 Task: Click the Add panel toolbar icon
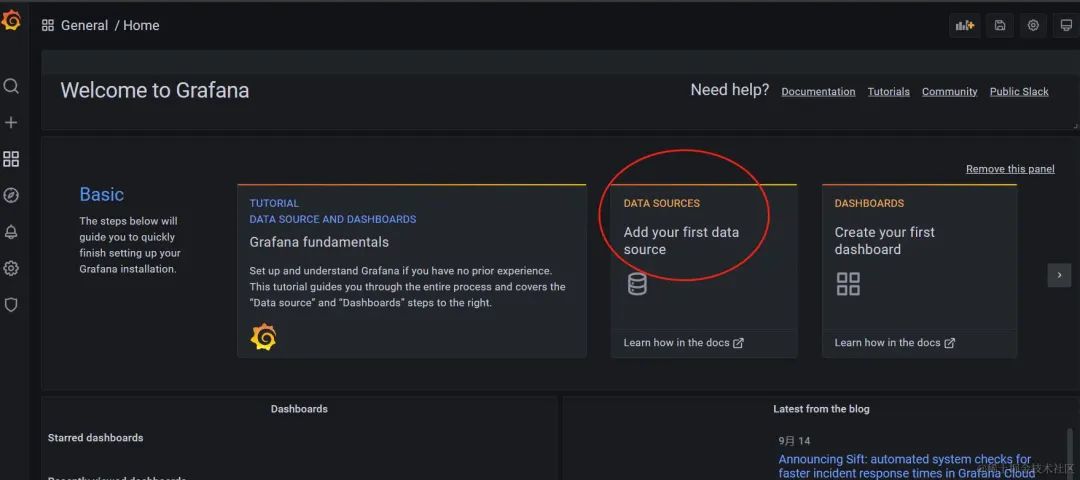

---

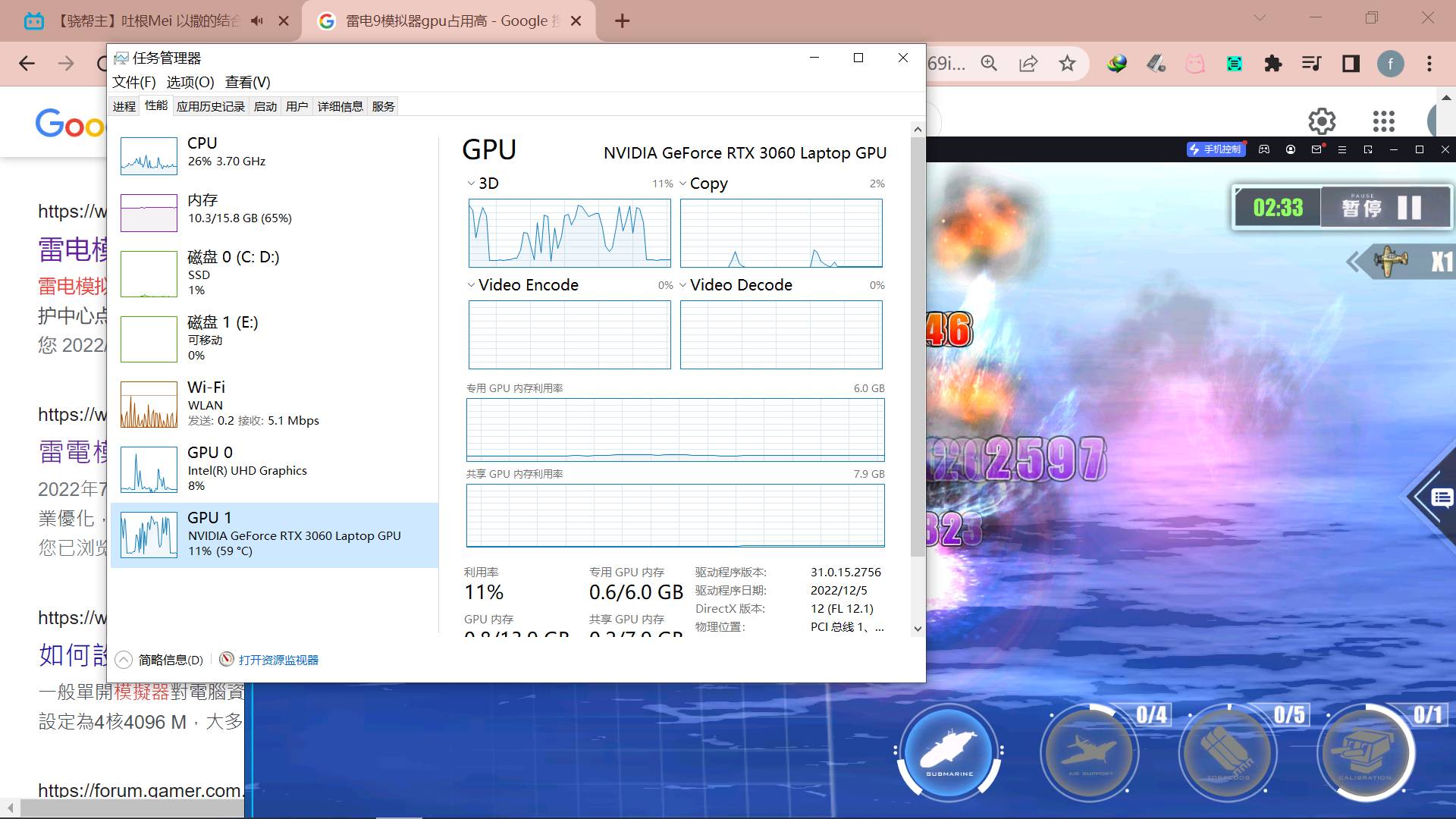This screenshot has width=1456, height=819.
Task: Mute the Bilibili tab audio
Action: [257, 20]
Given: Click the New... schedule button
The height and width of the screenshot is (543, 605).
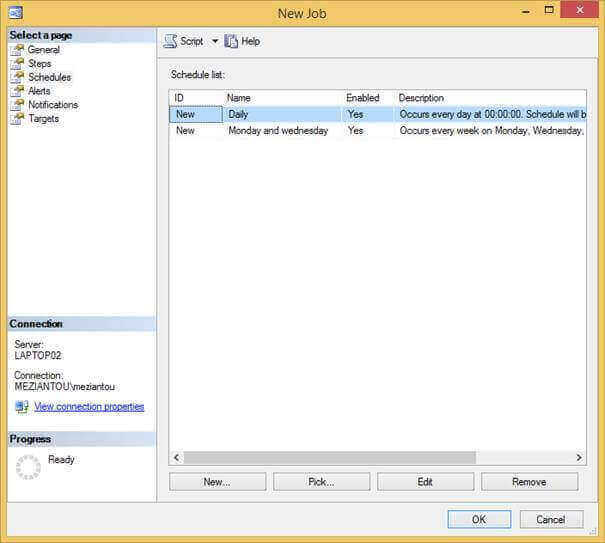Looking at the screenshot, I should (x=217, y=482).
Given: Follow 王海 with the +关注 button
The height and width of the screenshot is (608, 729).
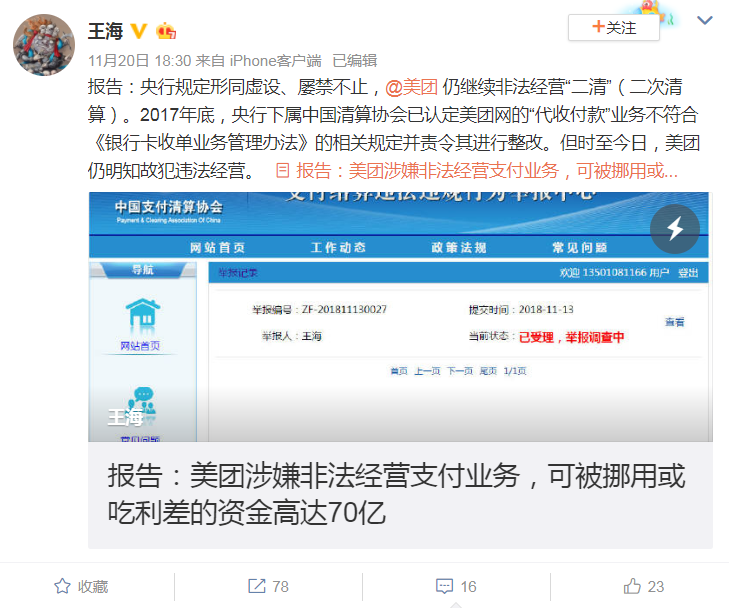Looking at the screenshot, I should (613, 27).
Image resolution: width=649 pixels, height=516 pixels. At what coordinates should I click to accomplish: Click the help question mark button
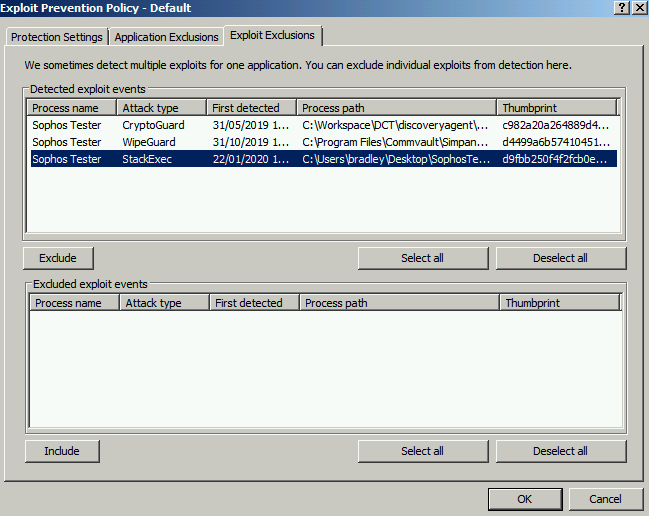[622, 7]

- [WHAT THE TASK ASKS] Determine how many lines of the data above contain the string "Given", and give the result with nothing else.

- [REPLY TO THE TASK] 2